-Textos:
-Ap 11, 19; 12, 1. 3-6a. 10ab
-Sal 44, 10-12. 16
-1 Co 15, 20-27
-Lc 1, 39-56
“Un gran signo apareció en el cielo: una
mujer vestida del sol, y la luna bajo sus pies y una corona de estrellas sobre
su cabeza!
Este imaginativo y deslumbrante retrato de una
mujer la Iglesia lo ha referido desde siempre a la Iglesia, también a la Virgen
María. Hoy lo atribuimos de muy buena gana
a la Virgen María, en su misterio de su Asunción en Cuerpo y alma a los
cielos.
Fiesta gozosa, porque es fiesta de María, nuestra
Madre del cielo, y fiesta muy oportuna y conveniente para nosotros, porque nos
hace pensar en el sentido de nuestra vida y en la meta final de nuestra
existencia.
María en la
encarnación, María en Belén, María en el Calvario. María tan vinculada a su
Hijo durante toda la vida, tenía también que ser asociada a su resurrección y
participar de su victoria. Por eso, María, al terminar su camino en esta tierra
fue elevada en cuerpo y alma al cielo.
Hoy es también
una fiesta para nosotros, una fiesta nuestra. Porque el destino, al que ha
llegado nuestra Madre la Virgen es nuestro destino.
Hemos escuchado
en la segunda lectura: “Cristo ha
resucitado de entre los muertos y es primicia
de los que han muerto”. Por Cristo Resucitado María sube a los
cielos, por Cristo resucitado nosotros somos destinados al cielo, a gozar con
Dios y los santos.
Esto es el
cielo, no pensemos en un lugar geográfico, el cielo es una vida plena de amistad compartida con Dios y con los santos.

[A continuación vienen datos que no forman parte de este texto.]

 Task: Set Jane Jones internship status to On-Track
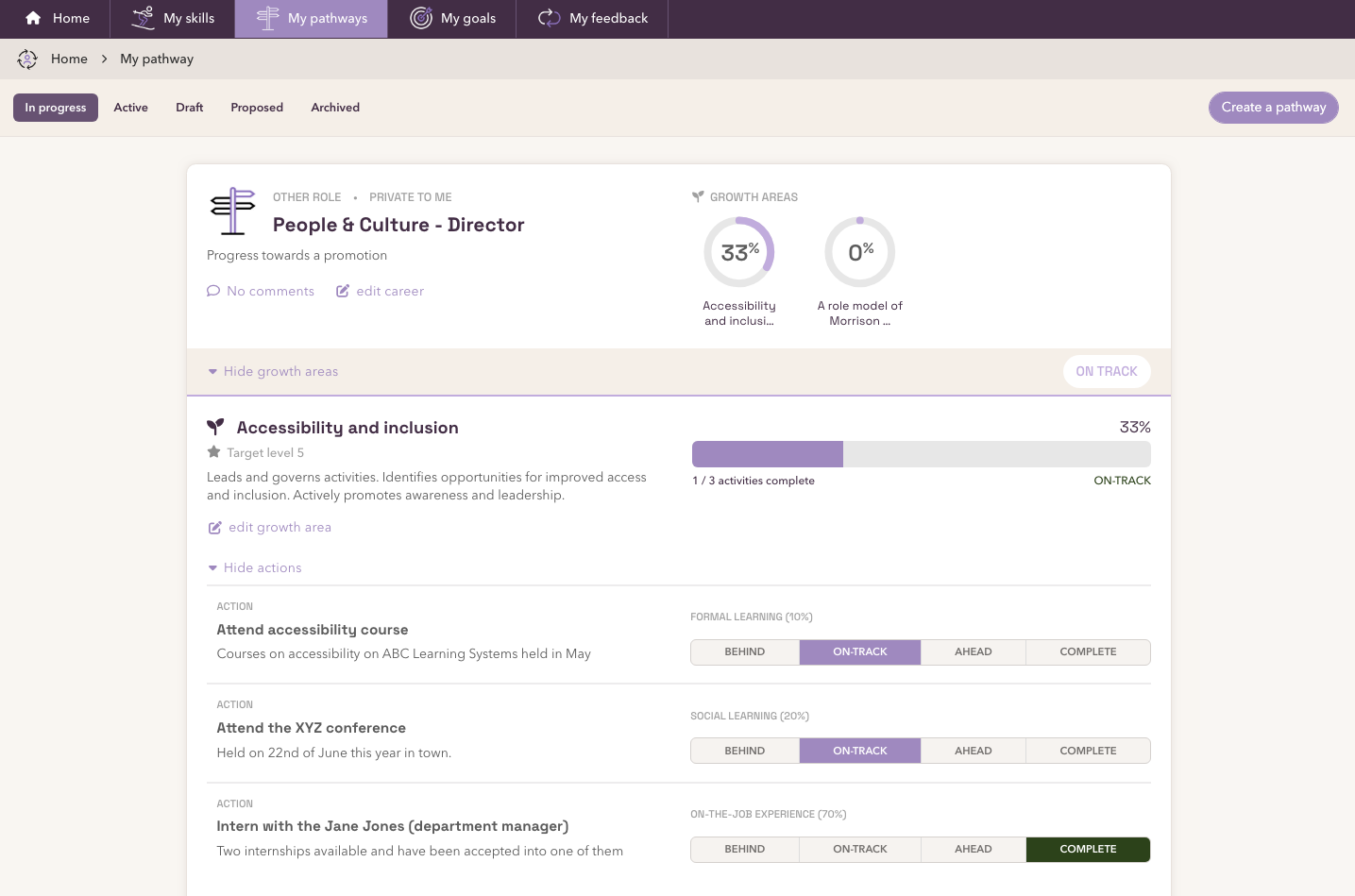[x=860, y=850]
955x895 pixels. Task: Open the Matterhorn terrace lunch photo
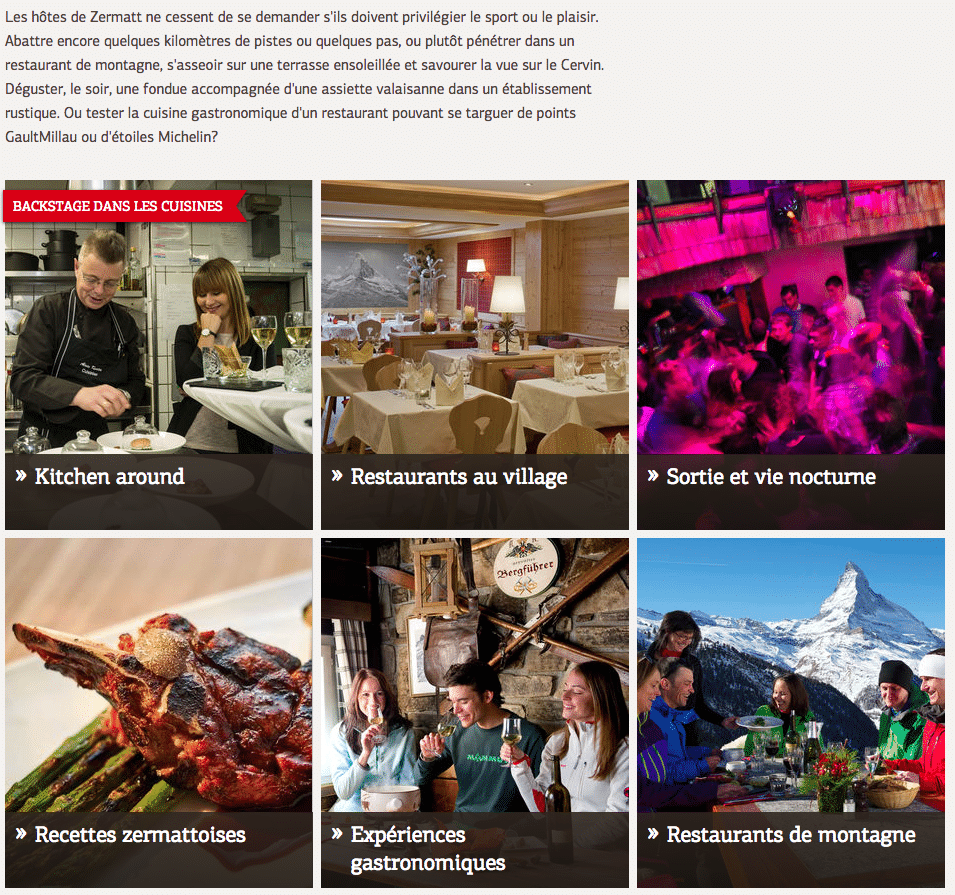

Y la
vida que se comparte es la vida misma de Dios, vida divina de amor infinito.
En nuestra
sociedad hay mucha gente que no quiere pensar en la muerte, ni plantearse el
interrogante del más allá. ¿Es por miedo? Mucha gente decide vivir solo de
tejas a bajo, asegurar vivir en este mundo el mayor tiempo posible y de la
manera más placentera posible. Se niegan a hacerse interrogantes que afloran
inevitablemente en la conciencia: ¿de dónde vengo? ¿A dónde voy? ¿Hay algo
después de la muerte?; se niegan a reconocer la vocación de eternidad que tiene
el amor humano verdadero, y se olvidan de dar gracias a Dios por la vida buena
que viven y que la disfrutan gracias a Dios, porque ellos, si son sinceros, han
de reconocer, que no la pueden asegurar del todo.
En una sociedad
así La Virgen María, la Virgen de la Asunción, rasga el horizonte corto y
estrecho de este aferrarse a solo lo que se ve y se palpa, pero que se agota y se muere, y nos abre de par en
par un cielo de esperanza.
Un cielo, como
dice el Apocalipsis:
“Luego
vi un cielo nuevo y una tierra nueva -
porque el primer cielo y la primera tierra desaparecieron, y el mar no existe
ya. Y vi la Ciudad Santa, la nueva Jerusalén, que bajaba del cielo, de junto a
Dios, engalanada como una novia ataviada para su esposo. Y oí una fuerte voz
que decía desde el trono: “Esta es la morada de Dios con los hombres. Pondrá su
morada entre ellos y ellos serán su pueblo y Él, Dios-con-ellos, será su Dios.
Y enjugará toda lágrima de sus ojos, y no habrá ya muerte ni habrá llanto, ni
gritos ni fatigas, porque el mundo viejo ha pasado” (Ap 21, 1-4).